NEW YORK – A team from the Wellcome Sanger Institute, the National Health Service Regional Genetics service, and elsewhere has uncovered so-called jumping genes — mobile genetic elements that bounce around the genome through retrotransposition, producing sequence insertions in the process.
After sequencing and analyzing protein-coding portions of the genome in more than 9,700 children with developmental disorders and their unaffected parents, the researchers focused in on nine mobile genetic elements, including mobile genetic elements in the NSD1, MEF2C, and ARID2 genes that appeared to be behind the developmental disorders in three of the individuals who had not been diagnosed previously. Their results were published online today in Nature Communications.
"Previously, the role of transposons in rare developmental disorders has been poorly understood, and we have developed a strategy to analyze patient genomes for transposons that cause their symptoms," senior author Matthew Hurles, human genetics head at the Sanger Institute, said in a statement. "Our study suggests that routine clinical sequencing could assess patient genomes for damaging transposon events, which could allow more children to be diagnosed."
Through the Deciphering Developmental Disorders effort, the researchers came up with a sequencing and analysis pipeline aimed at identifying suspicious mobile element insertions or processed pseudogenes — produced by the same replicative machinery used by "long interspersed nuclear element 1" repeats — in children with undiagnosed developmental disorders.

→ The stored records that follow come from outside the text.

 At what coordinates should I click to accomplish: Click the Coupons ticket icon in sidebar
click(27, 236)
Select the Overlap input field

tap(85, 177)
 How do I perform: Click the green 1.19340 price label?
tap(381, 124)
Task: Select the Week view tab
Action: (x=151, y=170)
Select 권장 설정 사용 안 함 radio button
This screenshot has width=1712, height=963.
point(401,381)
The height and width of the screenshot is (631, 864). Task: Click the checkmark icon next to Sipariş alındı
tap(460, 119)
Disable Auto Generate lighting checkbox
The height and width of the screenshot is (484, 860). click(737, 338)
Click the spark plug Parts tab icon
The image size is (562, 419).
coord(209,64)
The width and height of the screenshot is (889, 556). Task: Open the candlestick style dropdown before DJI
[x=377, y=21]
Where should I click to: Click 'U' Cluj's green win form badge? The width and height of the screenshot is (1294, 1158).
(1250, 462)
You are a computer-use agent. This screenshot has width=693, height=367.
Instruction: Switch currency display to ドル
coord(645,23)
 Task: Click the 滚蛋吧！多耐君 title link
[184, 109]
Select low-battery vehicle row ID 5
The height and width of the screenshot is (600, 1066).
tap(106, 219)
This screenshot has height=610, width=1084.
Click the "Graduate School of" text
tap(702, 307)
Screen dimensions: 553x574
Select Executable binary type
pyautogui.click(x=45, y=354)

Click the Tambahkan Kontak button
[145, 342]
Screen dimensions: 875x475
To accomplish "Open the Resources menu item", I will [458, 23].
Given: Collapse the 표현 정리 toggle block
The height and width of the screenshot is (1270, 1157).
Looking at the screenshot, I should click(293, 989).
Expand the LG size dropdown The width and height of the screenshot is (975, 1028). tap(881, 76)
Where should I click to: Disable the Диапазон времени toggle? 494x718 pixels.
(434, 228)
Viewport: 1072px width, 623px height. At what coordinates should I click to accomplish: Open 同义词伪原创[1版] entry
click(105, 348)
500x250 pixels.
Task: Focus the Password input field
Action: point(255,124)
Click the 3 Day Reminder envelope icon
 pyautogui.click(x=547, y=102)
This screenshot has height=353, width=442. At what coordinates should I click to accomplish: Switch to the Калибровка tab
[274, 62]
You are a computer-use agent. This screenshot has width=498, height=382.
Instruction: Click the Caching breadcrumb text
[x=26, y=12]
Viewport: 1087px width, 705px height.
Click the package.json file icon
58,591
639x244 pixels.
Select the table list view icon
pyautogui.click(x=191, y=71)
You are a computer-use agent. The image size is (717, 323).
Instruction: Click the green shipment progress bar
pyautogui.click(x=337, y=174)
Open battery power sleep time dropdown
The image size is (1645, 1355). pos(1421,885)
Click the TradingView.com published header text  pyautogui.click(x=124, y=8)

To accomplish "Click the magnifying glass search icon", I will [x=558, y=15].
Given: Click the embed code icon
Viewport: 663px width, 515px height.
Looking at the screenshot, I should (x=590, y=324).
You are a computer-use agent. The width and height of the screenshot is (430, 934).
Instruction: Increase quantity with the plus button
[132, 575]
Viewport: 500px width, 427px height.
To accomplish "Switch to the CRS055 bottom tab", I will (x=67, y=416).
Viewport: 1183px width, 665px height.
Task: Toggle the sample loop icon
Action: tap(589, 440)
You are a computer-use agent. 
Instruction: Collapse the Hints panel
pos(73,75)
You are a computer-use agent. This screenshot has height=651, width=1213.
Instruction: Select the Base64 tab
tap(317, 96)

When they applied this exome sequencing-centered strategy to 9,738 affected individuals and their parents, the investigators narrowed in on more than 1,100 variants involving mobile element insertions and nearly 600 polymorphic processed pseudogenes, which they examined in more detail using PCR, long read sequence, and expression data.
From a clinical perspective, the team's computational analyses suggested that four cases of developmental delay could be traced back to de novo retrotransposon-related gene changes, including three cases that had not been diagnosed before, first author Eugene Gardner, a postdoc in Hurles' Sanger lab, explained in a statement.
"These are significant diagnoses for the families involved, and this study is another step along the path to understanding the causes of developmental disorders," Gardner said.
The investigators noted that their current focus on exome sequences likely misses many more mobile element insertions peppered across patient genomes. Consequently, the authors suggested, "it remains an open question as to what contribution [retrotransposon] mutations in the non-coding genome play in the etiology of [developmental disorders]."
Recognizing that mobile element insertions and related sequences are not typically assessed in clinical sequencing settings, the team is reportedly making its retrotransposon analysis software openly available to other investigators.
"De novo [mobile element insertions] are typically readily interpretable with modest informatics expertise, and represent a clinically relevant class of variation to assay in clinical bioinformatics pipelines," the authors concluded. "While we ultimately find that the overall burden of [retrotransposon]-attributable disease is relatively low in the human population, it is nonetheless an important consideration when elucidating the genetic basis of disease in individual patients."